Rail Futures Institute president John Hearsch first worked on the project in 2005 and has continued to consult on it.
“With Melbourne being the busiest port in Australia for container traffic and ... one of the most congested from a truck point of view, it was an obvious thing [to do],” Hearsch said.
The concept remains as compelling today as when it was first conceived but will struggle to materialise until the government provides industry with incentives to shift operations from road to rail, he argues.
“Its major flaw ... is that this can’t really happen without some financial support, at least for the early years until the business builds up to the stage where it’s self-sustainable.”
The Port of Melbourne invested $125 million in its rail terminal on Swanson Dock to “see more containers moved by rail more efficiently, bypassing roads in inner Melbourne”.
The port’s chief executive, Saul Cannon, said it was disappointing that trains still shifted such a small proportion of freight in Victoria, and none around Melbourne.
Cannon said freight rail was “still in start-up mode”.
“Short-haul rail, if you look globally, is hard to make work and it’s about scale,” he said. “But we need the terminals developed and operational so that that opportunity is really there.”
Saul Cannon, chief executive of the Port of Melbourne.Credit: Arsineh Houspian
Victorian Transport Association chief executive Peter Anderson, who represents the state’s heavy vehicle industries, said freight operators would only move to rail once it made financial sense.
“The trick for rail services to work is to find a connection [between trucks and trains] that is sharp and efficient. If it’s not efficient, then people will just use road,” Anderson said. “People just go ‘Bugger it, I’ll just go with trucks.’ It’s easier, door-to-door.”
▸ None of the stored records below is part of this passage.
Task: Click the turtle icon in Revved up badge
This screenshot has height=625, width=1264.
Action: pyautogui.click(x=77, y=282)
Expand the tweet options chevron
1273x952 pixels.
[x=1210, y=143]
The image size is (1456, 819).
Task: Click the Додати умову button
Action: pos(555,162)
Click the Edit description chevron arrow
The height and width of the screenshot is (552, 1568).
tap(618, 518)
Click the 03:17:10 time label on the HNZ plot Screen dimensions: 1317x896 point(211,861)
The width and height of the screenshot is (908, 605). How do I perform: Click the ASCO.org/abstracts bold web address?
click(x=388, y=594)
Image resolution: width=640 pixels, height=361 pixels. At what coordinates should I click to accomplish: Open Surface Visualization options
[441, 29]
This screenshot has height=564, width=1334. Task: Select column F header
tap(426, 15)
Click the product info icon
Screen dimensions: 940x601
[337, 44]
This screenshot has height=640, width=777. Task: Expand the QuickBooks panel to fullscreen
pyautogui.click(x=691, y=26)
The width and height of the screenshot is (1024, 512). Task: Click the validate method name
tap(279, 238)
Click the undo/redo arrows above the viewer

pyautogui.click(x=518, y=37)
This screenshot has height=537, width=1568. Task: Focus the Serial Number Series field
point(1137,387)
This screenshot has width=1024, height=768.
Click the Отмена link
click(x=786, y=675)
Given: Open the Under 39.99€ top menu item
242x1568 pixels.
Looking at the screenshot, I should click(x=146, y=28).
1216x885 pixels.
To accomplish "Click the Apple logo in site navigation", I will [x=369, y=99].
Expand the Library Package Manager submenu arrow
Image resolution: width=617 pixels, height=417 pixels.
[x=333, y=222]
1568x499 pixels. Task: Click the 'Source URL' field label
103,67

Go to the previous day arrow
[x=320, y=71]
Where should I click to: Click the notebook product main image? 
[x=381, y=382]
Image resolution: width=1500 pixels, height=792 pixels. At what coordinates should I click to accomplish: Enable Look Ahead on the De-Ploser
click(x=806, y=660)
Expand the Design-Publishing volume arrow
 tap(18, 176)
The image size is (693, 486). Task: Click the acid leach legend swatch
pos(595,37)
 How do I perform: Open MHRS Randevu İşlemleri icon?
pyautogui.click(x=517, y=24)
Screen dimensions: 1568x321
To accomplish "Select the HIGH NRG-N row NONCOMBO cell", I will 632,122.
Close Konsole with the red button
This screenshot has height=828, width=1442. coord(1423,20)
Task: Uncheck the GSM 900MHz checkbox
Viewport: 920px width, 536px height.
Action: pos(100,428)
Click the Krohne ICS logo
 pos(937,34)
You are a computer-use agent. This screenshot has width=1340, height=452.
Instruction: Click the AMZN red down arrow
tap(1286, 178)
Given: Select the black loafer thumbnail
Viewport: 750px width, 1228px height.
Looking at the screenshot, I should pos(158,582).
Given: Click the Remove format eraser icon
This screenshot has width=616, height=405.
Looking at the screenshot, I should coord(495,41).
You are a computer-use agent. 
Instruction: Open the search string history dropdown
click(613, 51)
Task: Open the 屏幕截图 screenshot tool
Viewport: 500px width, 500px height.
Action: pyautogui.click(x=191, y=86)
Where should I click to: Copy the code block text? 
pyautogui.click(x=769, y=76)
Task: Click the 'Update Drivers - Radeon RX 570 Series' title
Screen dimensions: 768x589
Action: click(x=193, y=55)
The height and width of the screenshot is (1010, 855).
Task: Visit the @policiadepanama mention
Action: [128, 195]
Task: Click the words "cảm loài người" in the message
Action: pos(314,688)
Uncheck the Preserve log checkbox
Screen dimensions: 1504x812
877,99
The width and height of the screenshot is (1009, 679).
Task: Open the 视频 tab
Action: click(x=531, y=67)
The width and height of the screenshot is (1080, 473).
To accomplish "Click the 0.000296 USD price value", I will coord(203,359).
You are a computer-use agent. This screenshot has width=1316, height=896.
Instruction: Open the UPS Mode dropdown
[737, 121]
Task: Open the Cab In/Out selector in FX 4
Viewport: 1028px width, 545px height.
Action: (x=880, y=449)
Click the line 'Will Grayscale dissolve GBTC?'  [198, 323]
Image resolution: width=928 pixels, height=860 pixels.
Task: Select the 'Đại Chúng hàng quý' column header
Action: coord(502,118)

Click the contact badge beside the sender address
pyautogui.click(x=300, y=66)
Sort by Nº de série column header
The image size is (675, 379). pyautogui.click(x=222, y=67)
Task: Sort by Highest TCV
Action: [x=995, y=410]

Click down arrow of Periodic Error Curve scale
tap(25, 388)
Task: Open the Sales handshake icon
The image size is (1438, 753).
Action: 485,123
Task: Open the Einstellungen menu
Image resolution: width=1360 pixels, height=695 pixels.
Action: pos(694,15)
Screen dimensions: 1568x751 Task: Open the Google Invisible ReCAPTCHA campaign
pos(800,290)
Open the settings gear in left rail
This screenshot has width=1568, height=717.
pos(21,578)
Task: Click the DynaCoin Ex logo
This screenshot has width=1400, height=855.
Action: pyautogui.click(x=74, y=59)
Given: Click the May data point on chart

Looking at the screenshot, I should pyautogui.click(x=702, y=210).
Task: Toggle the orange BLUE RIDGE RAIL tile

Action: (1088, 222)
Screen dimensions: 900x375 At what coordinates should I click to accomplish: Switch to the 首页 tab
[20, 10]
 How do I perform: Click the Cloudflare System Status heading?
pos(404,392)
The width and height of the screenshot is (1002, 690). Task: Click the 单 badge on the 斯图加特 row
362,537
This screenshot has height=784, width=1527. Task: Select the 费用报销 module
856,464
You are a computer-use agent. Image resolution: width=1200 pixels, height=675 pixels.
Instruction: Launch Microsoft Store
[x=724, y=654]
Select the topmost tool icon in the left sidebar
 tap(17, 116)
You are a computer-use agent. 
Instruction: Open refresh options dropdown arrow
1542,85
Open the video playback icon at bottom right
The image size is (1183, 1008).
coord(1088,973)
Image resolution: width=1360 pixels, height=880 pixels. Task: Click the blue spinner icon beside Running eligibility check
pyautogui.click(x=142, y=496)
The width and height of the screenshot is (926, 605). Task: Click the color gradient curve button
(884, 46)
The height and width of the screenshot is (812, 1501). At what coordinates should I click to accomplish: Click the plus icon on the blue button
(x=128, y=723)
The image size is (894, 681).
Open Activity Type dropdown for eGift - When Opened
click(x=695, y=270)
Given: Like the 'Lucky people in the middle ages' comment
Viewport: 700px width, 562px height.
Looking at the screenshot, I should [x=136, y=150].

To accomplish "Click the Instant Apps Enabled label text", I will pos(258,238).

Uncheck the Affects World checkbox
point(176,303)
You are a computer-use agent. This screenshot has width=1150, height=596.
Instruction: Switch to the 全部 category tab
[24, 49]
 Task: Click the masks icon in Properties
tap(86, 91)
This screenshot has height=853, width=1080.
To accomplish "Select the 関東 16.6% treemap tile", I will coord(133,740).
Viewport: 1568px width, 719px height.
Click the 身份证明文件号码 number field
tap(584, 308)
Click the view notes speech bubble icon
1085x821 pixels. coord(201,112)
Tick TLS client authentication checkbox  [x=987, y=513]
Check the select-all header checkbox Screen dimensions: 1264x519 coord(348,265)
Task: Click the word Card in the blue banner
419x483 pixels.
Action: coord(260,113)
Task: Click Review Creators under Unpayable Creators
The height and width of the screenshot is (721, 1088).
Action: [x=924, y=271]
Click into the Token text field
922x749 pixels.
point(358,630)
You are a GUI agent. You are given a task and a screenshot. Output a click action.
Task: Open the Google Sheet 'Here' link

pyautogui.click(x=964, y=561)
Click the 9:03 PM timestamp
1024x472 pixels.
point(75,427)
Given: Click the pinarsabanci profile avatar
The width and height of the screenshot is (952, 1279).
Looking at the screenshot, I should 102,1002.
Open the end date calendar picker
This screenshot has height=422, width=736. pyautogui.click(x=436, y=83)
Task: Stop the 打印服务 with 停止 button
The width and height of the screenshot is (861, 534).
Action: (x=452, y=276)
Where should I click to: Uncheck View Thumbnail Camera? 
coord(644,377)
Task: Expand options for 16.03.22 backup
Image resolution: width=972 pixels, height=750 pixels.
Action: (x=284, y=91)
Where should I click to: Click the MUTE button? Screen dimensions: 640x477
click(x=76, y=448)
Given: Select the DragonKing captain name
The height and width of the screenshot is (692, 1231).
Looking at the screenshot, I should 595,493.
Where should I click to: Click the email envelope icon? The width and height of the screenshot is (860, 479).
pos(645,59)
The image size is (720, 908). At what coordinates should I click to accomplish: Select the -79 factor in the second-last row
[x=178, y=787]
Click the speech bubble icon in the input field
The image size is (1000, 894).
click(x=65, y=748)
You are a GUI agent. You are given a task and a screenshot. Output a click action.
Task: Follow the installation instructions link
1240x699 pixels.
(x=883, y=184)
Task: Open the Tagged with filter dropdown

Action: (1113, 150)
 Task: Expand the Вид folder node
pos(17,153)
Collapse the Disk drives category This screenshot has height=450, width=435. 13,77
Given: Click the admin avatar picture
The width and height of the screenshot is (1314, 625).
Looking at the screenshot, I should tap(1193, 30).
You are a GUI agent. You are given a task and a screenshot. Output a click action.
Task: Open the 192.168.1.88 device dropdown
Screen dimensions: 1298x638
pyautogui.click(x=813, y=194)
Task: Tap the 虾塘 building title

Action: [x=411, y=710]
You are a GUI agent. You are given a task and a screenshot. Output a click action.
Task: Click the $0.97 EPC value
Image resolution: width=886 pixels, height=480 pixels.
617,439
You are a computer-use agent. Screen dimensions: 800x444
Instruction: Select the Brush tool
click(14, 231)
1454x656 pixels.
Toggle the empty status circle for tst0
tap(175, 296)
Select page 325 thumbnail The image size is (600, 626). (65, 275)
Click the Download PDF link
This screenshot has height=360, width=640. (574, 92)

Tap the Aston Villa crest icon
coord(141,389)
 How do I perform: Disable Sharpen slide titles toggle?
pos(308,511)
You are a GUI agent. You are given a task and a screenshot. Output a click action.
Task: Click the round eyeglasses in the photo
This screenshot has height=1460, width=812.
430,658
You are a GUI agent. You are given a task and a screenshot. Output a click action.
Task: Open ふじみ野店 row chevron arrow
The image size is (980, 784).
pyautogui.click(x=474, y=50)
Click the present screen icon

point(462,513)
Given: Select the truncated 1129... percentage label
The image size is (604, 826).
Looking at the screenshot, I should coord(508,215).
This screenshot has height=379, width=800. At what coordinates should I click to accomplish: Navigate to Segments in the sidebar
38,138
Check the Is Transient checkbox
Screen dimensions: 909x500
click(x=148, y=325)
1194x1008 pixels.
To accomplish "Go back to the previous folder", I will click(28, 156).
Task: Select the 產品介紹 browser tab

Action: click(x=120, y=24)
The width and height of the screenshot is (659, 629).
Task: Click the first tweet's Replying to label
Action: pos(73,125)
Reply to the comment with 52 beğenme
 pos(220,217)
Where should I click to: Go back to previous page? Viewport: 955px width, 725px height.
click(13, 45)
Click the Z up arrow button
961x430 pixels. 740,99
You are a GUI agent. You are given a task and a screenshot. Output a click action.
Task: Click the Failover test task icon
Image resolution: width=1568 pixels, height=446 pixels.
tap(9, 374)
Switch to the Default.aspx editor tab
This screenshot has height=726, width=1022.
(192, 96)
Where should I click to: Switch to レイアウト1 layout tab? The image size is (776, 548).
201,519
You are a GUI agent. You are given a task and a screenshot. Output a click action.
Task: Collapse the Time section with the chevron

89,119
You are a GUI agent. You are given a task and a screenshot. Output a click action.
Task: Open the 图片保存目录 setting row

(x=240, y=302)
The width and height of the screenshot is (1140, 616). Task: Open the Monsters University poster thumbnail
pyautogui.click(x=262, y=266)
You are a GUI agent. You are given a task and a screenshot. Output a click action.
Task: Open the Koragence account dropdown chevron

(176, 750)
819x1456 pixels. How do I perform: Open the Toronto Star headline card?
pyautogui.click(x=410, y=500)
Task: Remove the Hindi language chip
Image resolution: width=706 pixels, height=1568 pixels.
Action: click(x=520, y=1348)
According to the latest published data, rail carries just 5.8 per cent of the containers through the Port of Melbourne. Only Brisbane has a lower proportion among Australia’s five capital city ports, at just 1.5 per cent.
Martin Wurt, president of the Maribyrnong Truck Action Group, said 25 years after residents were first promised more containers would be moved by rail, locals were still waiting.
“If you look at the scale of how fast the port is growing versus the plans the government has for rail, they’re not keeping pace whatsoever,” he said.
The rise in the number of trucks around the port is in part due to the growth of Webb Dock, the only container terminal at the Port of Melbourne with no rail access. Webb Dock is projected to account for 50 per cent of container traffic at the port by 2050.
“The elephant in the room is Webb Dock,” says Neil Chambers, who heads the Container Transport Alliance Australia.
A future rail link would follow a disused track through residential and light industrial areas at Fishermans Bend.
“It’s going to cost a truckload to put rail back in. We are talking billions. And what will it be? A low bridge next to the Bolte Bridge?” Chambers said.
The Port of Melbourne last week published its latest draft 30-year port development strategy, which is produced every five years. Its 2050 strategy, released in 2020, said a rail link to Webb Dock would be needed by 2030, but the new road map cools on this idea.
Further plans to support rail fell over last year when the Allan government shelved a major interstate freight terminal in Truganina, in Melbourne’s west. Instead, the federal government’s terminal in Beveridge, in the outer north, has been prioritised.
Victoria’s auditor-general investigated state schemes to get more freight onto trains and found they were barely making a dent in the dominance of trucks.
The watchdog’s 2023 report said the increase in trucks had several negative impacts, including making roads less safe and more congested, increasing road maintenance costs, worsening amenity due to truck noise, and rising vehicle emissions.
A Victorian government spokeswoman said the government had invested $368 million in freight rail maintenance since 2020 to get more freight onto trains and off trucks.